For hosts not running Docker, install node_exporter as a systemd service:
# On each monitored host
wget https://github.com/prometheus/node_exporter/releases/latest/download/node_exporter-linux-amd64.tar.gz
tar xzf node_exporter*.tar.gz
sudo cp node_exporter-*/node_exporter /usr/local/bin/
sudo useradd -rs /bin/false node_exporter
# Create systemd service
cat > /etc/systemd/system/node_exporter.service << EOF
[Unit]
Description=Node Exporter
[Service]
User=node_exporter
ExecStart=/usr/local/bin/node_exporter
[Install]
WantedBy=multi-user.target
EOF
sudo systemctl enable --now node_exporter
Alert Rules
alert.rules.yml:
groups:
- name: homelab
rules:
- alert: HighCPUUsage
expr: 100 - (avg by(instance) (irate(node_cpu_seconds_total{mode="idle"}[5m])) * 100) > 90
for: 5m
labels:
severity: warning
annotations:
summary: "High CPU usage on {{ $labels.instance }}"
description: "CPU usage is {{ $value }}%"
- alert: DiskSpaceLow
expr: (node_filesystem_avail_bytes / node_filesystem_size_bytes) * 100 < 10
for: 5m
labels:
severity: critical
annotations:
summary: "Low disk space on {{ $labels.instance }}"
description: "{{ $labels.mountpoint }} has {{ $value }}% free"
- alert: HighMemoryUsage
expr: (1 - (node_memory_MemAvailable_bytes / node_memory_MemTotal_bytes)) * 100 > 90
for: 10m
labels:
severity: warning
annotations:
summary: "High memory usage on {{ $labels.instance }}"
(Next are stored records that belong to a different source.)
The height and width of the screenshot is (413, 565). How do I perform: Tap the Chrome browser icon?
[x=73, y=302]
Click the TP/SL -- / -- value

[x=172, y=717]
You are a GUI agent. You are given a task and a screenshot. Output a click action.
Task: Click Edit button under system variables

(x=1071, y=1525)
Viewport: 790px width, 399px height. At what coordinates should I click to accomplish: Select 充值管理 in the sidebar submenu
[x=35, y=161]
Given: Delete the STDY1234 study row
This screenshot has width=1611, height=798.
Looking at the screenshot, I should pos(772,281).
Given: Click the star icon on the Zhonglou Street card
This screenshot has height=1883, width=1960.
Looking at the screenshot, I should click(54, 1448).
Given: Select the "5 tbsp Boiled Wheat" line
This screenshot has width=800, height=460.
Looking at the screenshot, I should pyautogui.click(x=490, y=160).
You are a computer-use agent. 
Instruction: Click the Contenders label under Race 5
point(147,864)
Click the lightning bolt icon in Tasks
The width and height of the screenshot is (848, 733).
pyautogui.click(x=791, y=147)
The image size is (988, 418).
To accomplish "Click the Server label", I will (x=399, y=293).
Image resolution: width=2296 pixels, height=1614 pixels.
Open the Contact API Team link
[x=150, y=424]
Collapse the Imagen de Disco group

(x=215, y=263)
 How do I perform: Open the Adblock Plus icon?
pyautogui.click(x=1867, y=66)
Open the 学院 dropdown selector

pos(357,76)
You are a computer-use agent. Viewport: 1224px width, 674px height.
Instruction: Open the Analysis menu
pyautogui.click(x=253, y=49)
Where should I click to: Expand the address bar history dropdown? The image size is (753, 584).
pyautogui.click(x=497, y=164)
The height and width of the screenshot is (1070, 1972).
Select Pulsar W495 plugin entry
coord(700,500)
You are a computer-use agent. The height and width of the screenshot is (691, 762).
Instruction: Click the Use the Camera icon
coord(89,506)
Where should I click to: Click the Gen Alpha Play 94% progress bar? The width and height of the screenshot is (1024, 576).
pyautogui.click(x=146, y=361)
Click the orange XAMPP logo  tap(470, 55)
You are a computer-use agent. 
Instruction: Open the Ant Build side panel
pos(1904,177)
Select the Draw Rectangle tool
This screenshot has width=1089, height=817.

Alertmanager Configuration
alertmanager.yml:
global:
smtp_from: [email protected]
smtp_smarthost: smtp.example.com:587
smtp_auth_username: [email protected]
smtp_auth_password: smtp-password
route:
receiver: email-alerts
group_wait: 30s
group_interval: 5m
repeat_interval: 4h
receivers:
- name: email-alerts
email_configs:
- to: [email protected]
subject: '[Homelab Alert] {{ .GroupLabels.alertname }}'
# Slack alternative
- name: slack-alerts
slack_configs:
- api_url: https://hooks.slack.com/services/...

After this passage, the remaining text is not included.